GET https://demo-api.vivapayments.com/acquiring/v1/cards/chargetokens?token={cardtoken}

Response

{
  "chargeToken": "ctok_Zxng0anBhUGMRang_xrfUw2"
}

Step 4 – Create an Order

See Create order for more information.

Step 5 – Execute the payment

You should have by now an OrderCode and a Charge Token for the your customers card. To complete the payment, call Viva Payments’ API to execute the transaction.

POST https://demo.vivapayments.com/api/transactions

Request

{
  "OrderCode" : OrderCode,
  "SourceCode": 'Default',
  "CreditCard" : {
     "Token": 'Token'
  }
}

Response

A successful Payment Execution call results in a response 200 along with an object of the following type

{
    string StatusId;
    Guid TransactionId;
    int RemainingRefunds;
    int ErrorCode;
    string ErrorText;
    DateTime TimeStamp;
}

If the call is not successful, you will receive a different status response (e.g. 400, 403) along with a full description of the error as a ReasonPhrase.

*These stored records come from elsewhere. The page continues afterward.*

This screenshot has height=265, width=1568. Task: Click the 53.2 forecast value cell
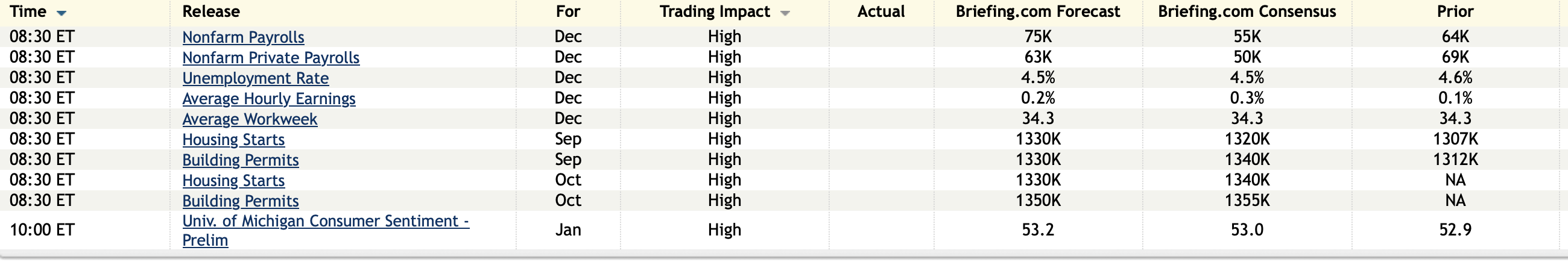(1037, 230)
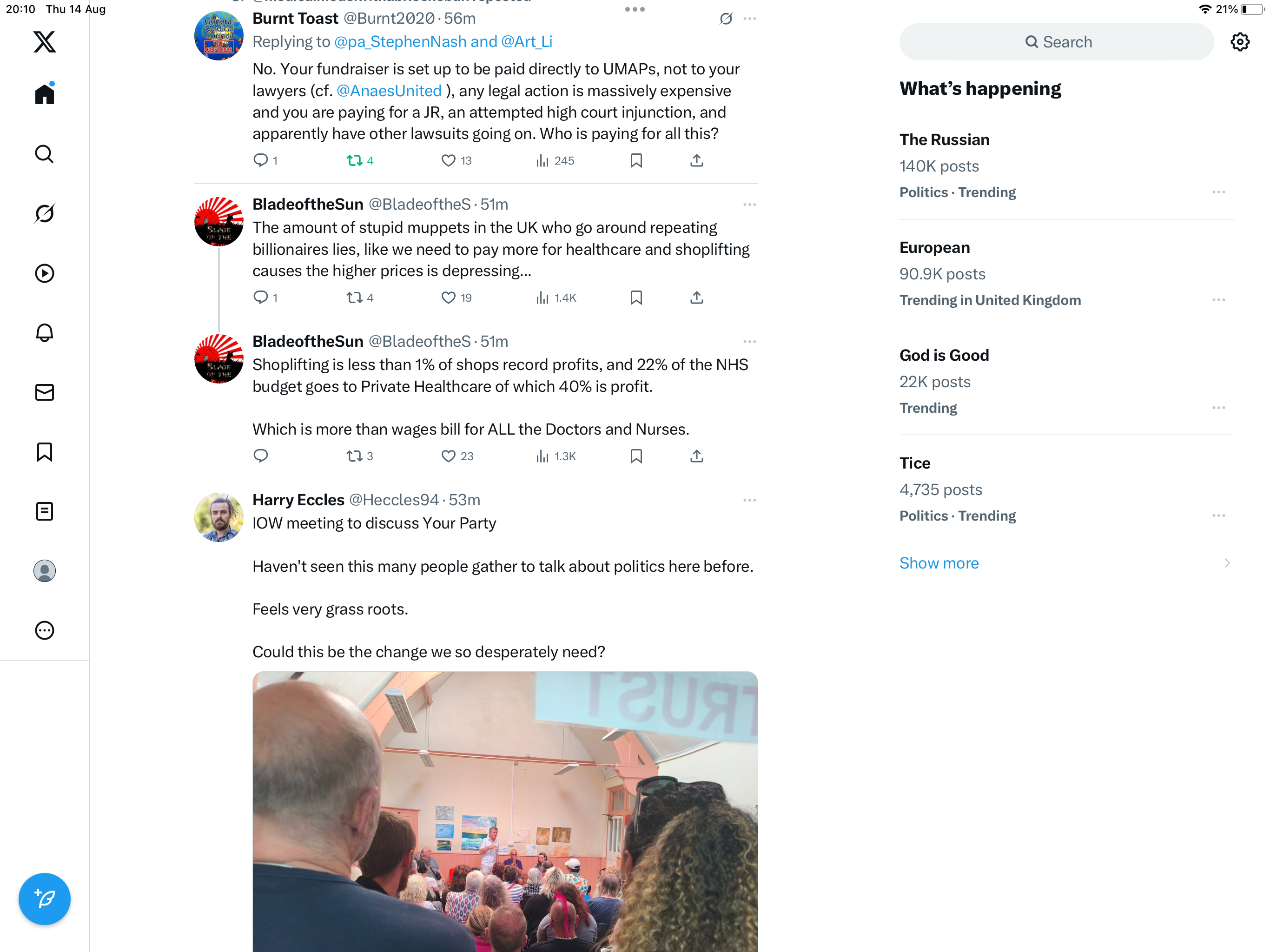Open the sidebar video play icon
Image resolution: width=1270 pixels, height=952 pixels.
click(x=44, y=273)
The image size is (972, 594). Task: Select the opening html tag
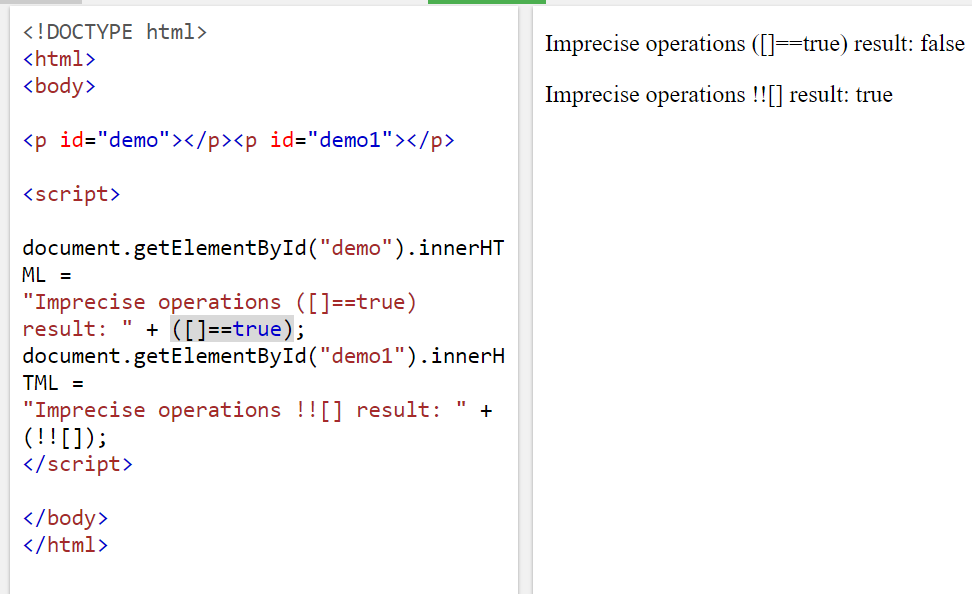[58, 58]
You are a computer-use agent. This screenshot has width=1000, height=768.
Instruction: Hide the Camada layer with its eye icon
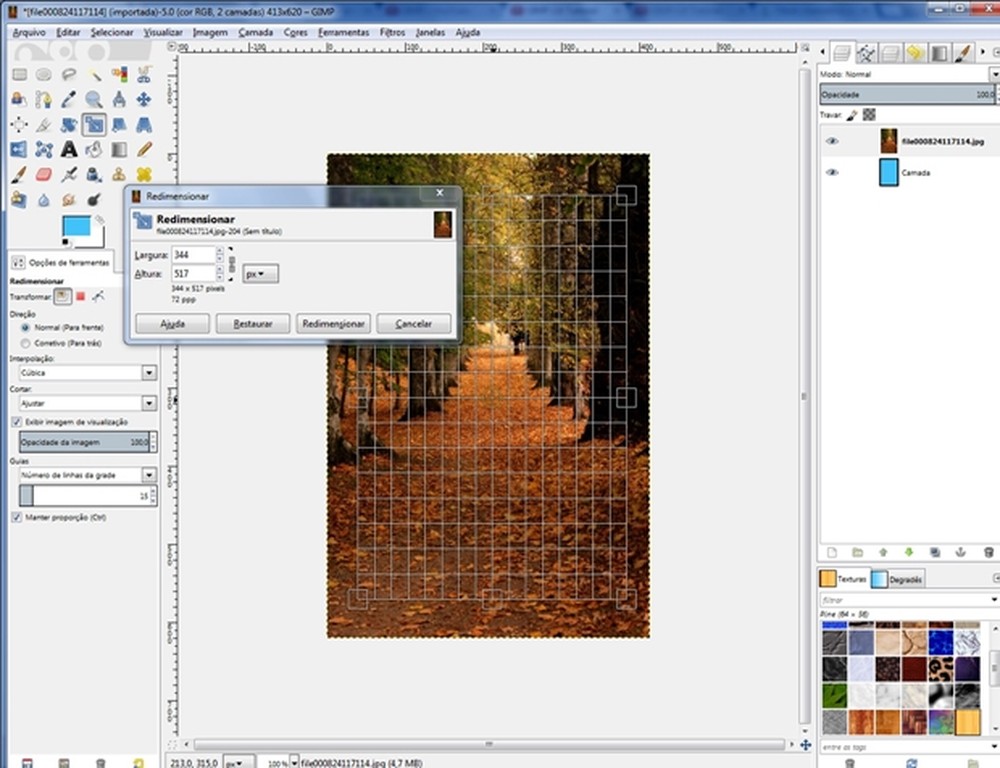click(831, 172)
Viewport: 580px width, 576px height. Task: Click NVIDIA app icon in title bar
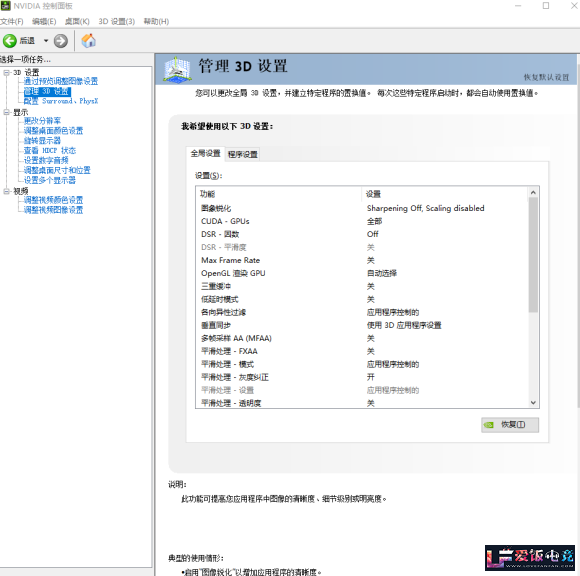(x=5, y=6)
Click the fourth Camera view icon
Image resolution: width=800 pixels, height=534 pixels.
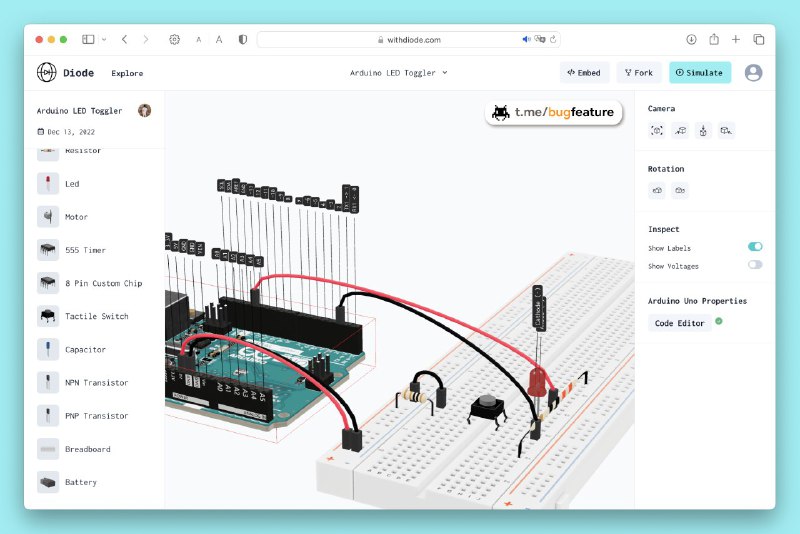point(727,130)

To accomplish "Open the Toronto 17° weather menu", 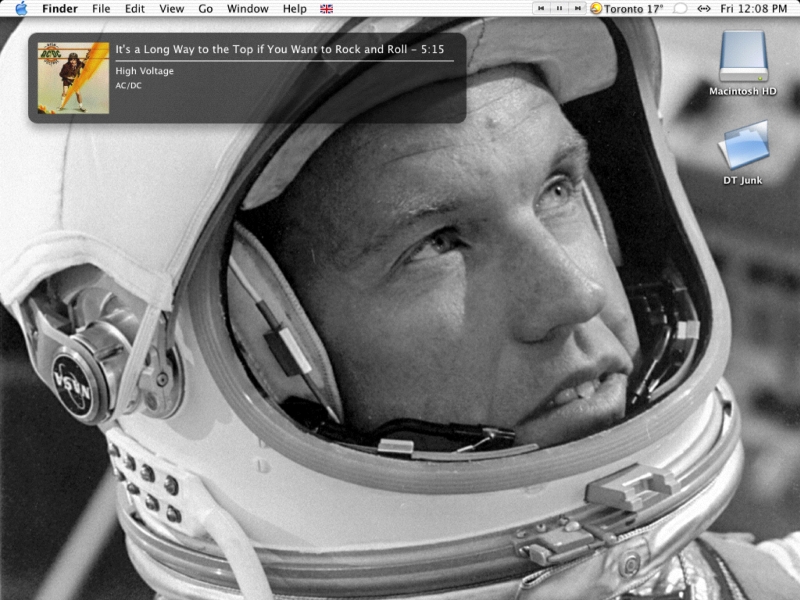I will coord(634,8).

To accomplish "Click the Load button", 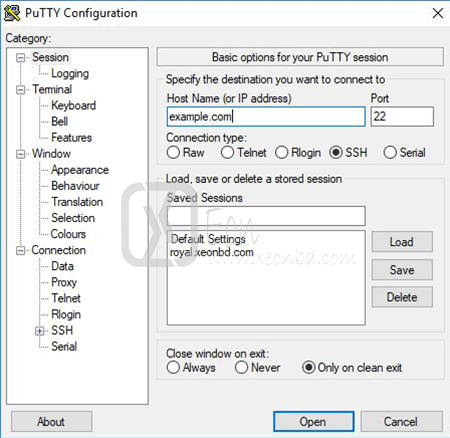I will click(402, 242).
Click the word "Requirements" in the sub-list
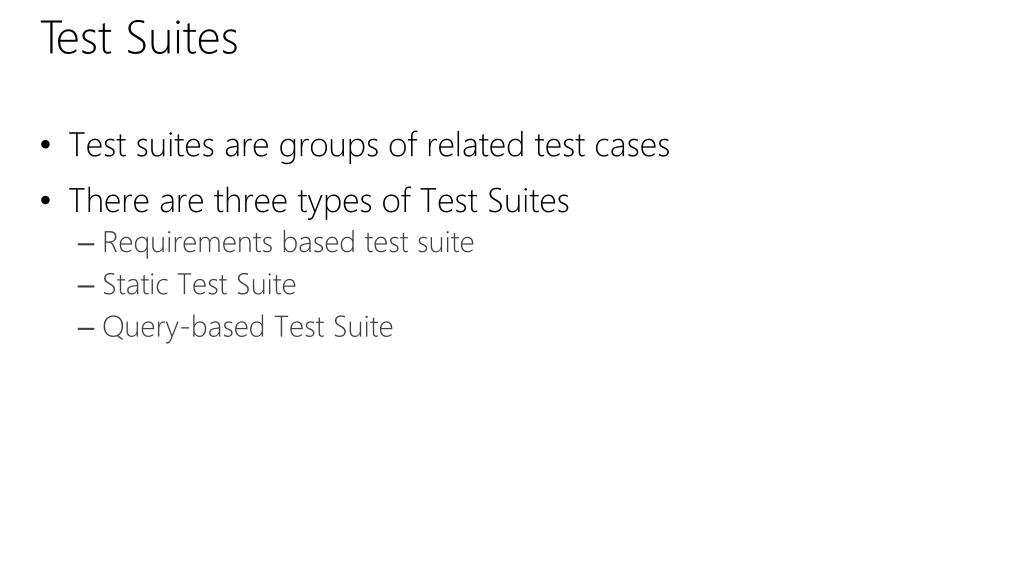 pyautogui.click(x=187, y=243)
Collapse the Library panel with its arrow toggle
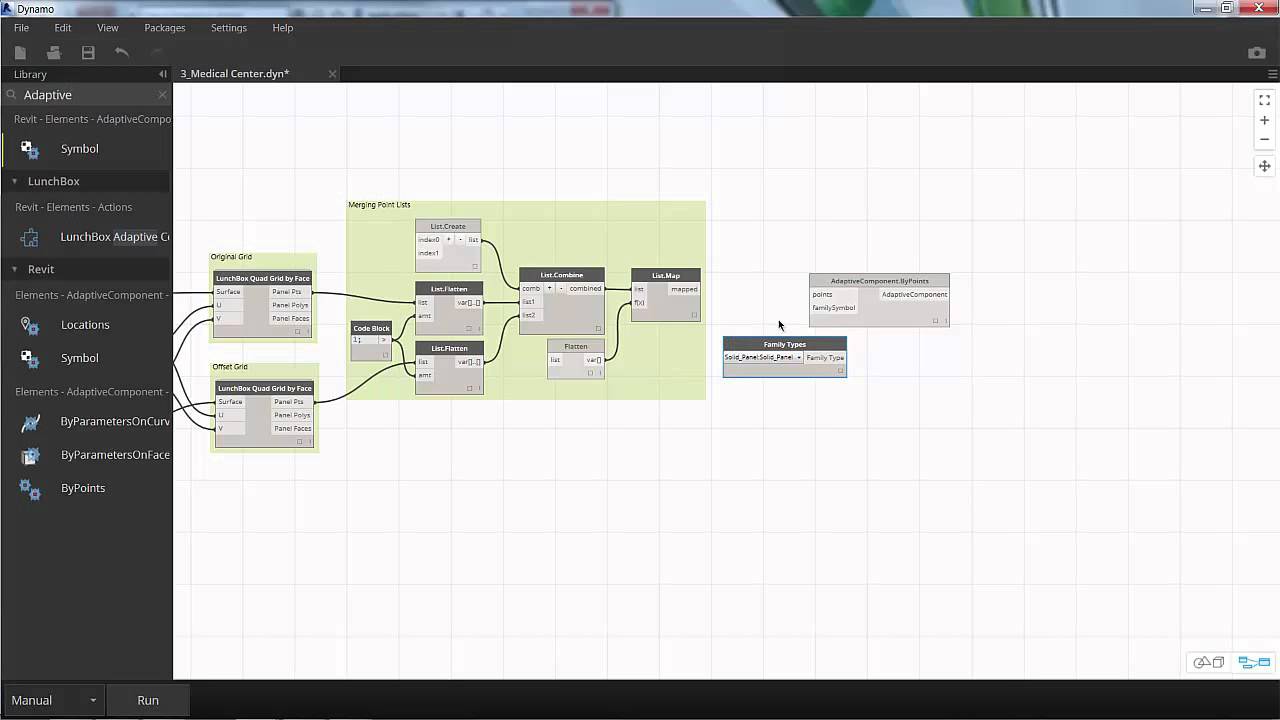The height and width of the screenshot is (720, 1280). (163, 74)

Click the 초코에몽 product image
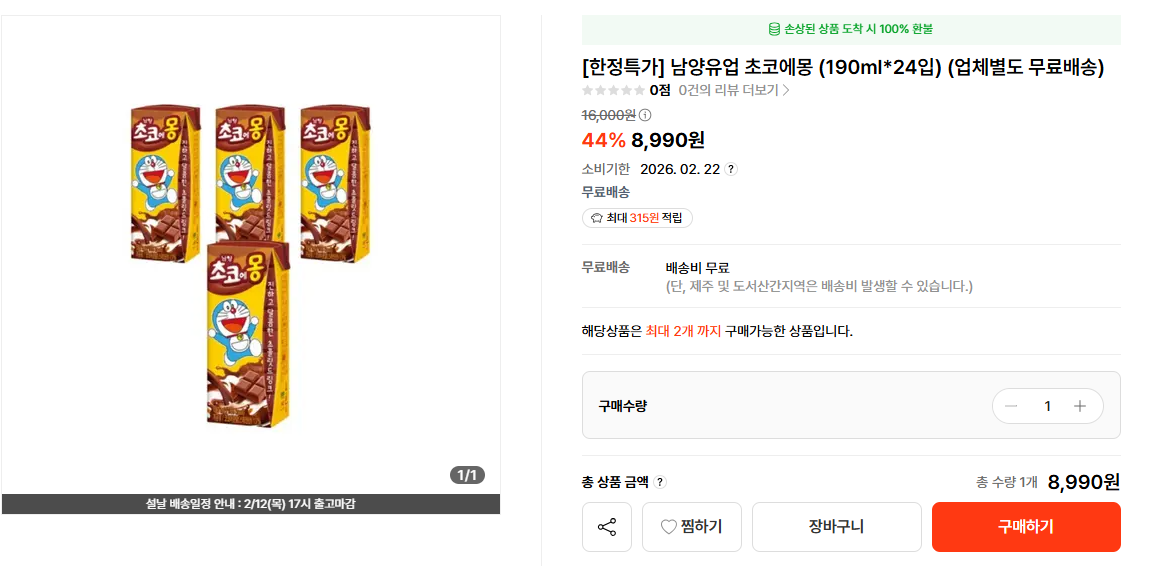click(251, 260)
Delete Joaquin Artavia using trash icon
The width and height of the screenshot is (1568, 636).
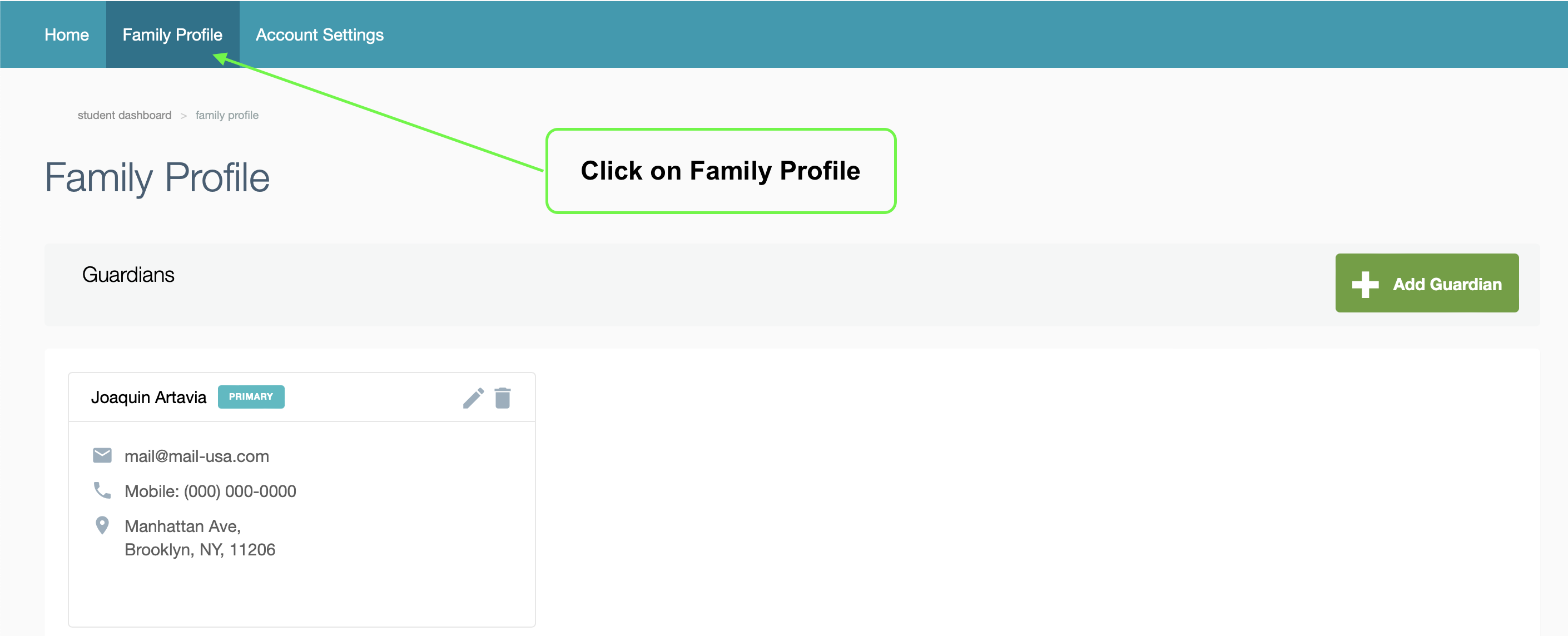coord(503,398)
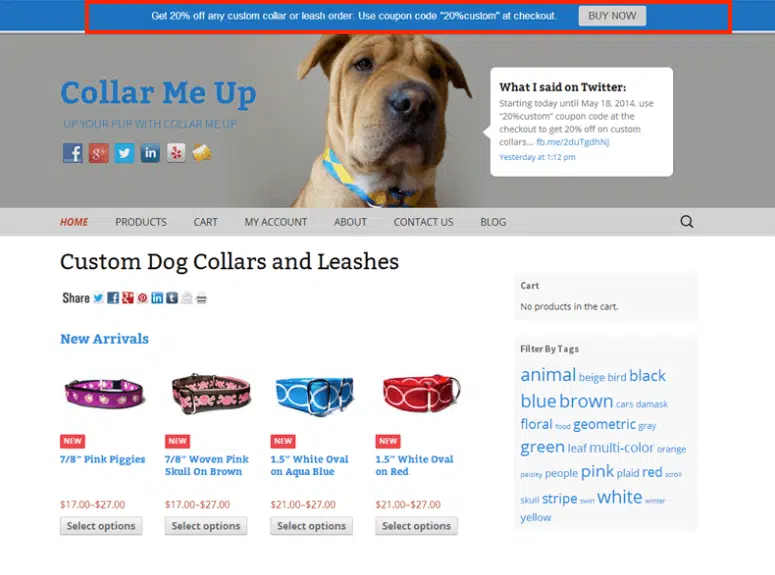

Response status 200 indicates only a successful call to Viva Wallet API. To check the actual outcome of the transaction (whether the customer’s card was charged or not) you need to check property ErrorCode.

Migrating your recurring payments

You can migrate your recurring payments implementation to Card Tokenization. Use our Get transactions API endpoint to retrieve card tokens, which you can trade for charge tokens, and follow the above flows.